O melhor caminho é aprender com a história recente.

Ganhamos as eleições de 2002 ainda marcando a diferença em relação à política tradicional. A “Carta aos Brasileiros” se dirigia às elites econômicas e sociais do país e não aos partidos. José de Alencar era, em certo sentido, um outside partidário.

O PT no governo nacional e em alguns estados enfrentou a questão da governabilidade, no presidencialismo (ou “governadorismo”) de coalisão. Mantivemos um bom programa de políticas públicas, mas fomos pressionados no Congresso pelo “toma lá, dá cá”; administramos mal a questão: deu na ação penal 247 (vulgo mensalão).

Nas eleições seguintes, ampliamos, ou talvez, desfiguramos, nossa política de alianças -  aí sim tendo como referência os partidos tradicionais. A convivência passou a ser nos palanques; perdemos boa parte de nosso discurso.

Depois, foi necessário ter (o que é legítimo) a participação de aliados no governo. Se no Brasil, ainda mantivemos um programa razoável, nos Estados as referências programáticas foram se perdendo na fragmentação do Executivo.

Chegamos, então, ao ponto-chave: mantidas as coligações proporcionais, tivemos que ser “pragmáticos”, usar “armas do mesmo calibre”. O PT se tornou “mais igual”, como o PC do B. Situação com a qual já convivia o PDT e o PSB; e à qual PSOL, PSTU, PCO ainda resistem, em boa parte.

O ponto de partida do processo é o “eleitoralismo não-programático”: a lógica da eleição e mais ainda da reeleição acima de tudo. Daí vêm as coligações e a relação com os apoiadores nas bases. No caso dos partidos tradicionais isso leva ao fisiologismo, ao adesismo, como aconteceu nos governos Lula e Dilma, depois no governo golpista do Temer e está acontecendo agora no governo de extrema-direita do Bolsonaro.

A direita neoliberal apoia, embora se sinta incomodada. Os fisiologistas apoiam e apoiarão enquanto o governo for este. O fisiologismo continua sendo a política hegemômica no Brasil. Ainda bem que a Esquerda e Centro-Esquerda ainda não chegaram a esse ponto.

Consequência séria: a militância partidária se transformou em “apoiadores de candidatos”. E por fim, boa parte do financiamento das campanhas assumiu as formas clientelistas e patrimonialistas tradicionais.
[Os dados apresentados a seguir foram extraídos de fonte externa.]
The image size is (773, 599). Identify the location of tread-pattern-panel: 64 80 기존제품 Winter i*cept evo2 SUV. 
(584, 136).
Formação política? Formação política exige coerência entre teoria e prática; não é possível formação sem referência programática.
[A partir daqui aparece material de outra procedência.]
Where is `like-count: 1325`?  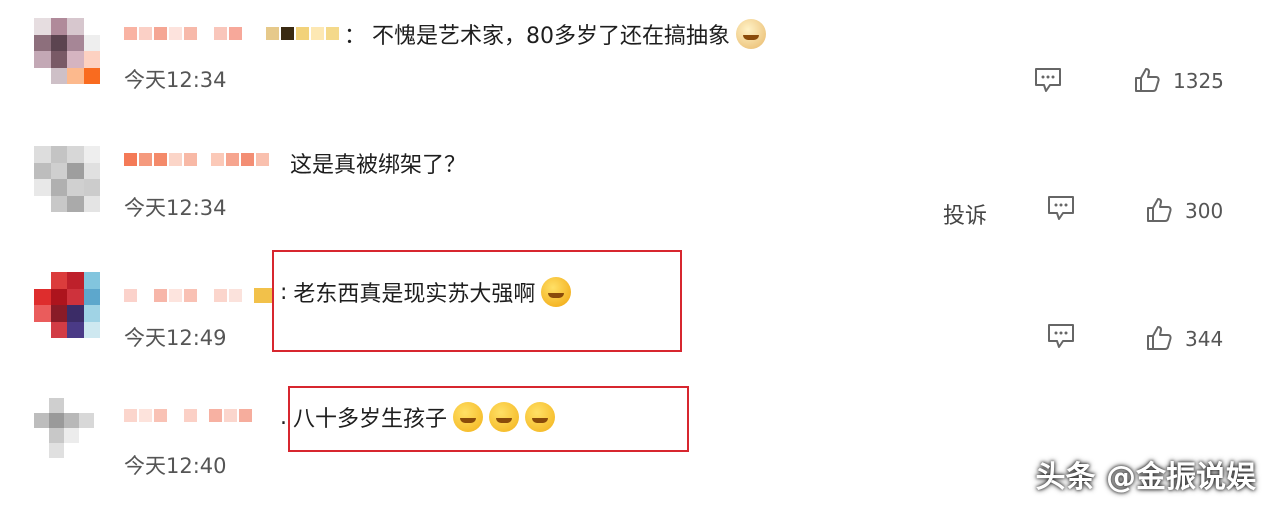 like-count: 1325 is located at coordinates (1198, 81).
Volta às bases? Por isso é importante entender as características da nova configuração da sociedade brasileira, suas demandas, quais as possibilidades de se tornarem bases da Esquerda e Centro-Esquerda.

Um partido com vocação de governar a sociedade e não só representar as classes populares tem que ser capaz de articular política institucional, organização e mobilização social. As políticas públicas são o elo entre essas duas dimensões. Políticas públicas de estado não são monopólio do Executivo; são uma resultante da disputa na Sociedade, no Parlamento e com o Executivo.
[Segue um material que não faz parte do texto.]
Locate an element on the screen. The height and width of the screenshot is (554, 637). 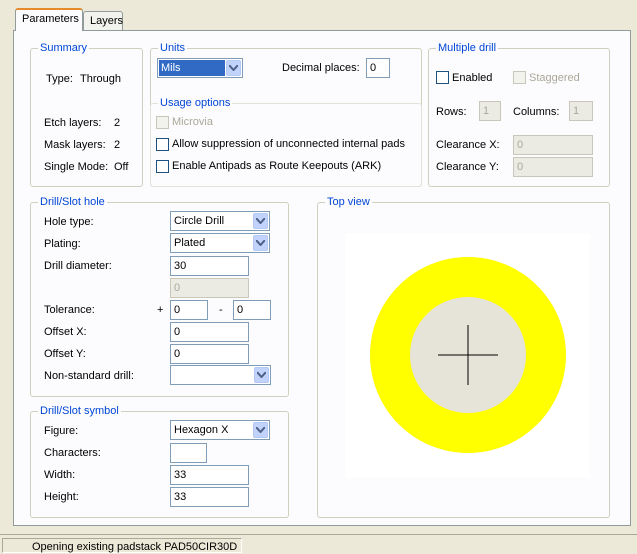
hole-type-dropdown-button is located at coordinates (260, 221).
Voltar a acreditar na eficácia administrativa: ela a referência para a criação de bases sociais e políticas reais. Não só em nível federal; mas também nos governos estaduais e municipais.

As alianças, porque fisiológicas, não asseguram lealdade; os rompimentos e as traições estão aí para provar. Essa é a dura lição a aprender: chegamos ao limite; o pragmatismo perdeu inclusive sua eficácia eleitoral.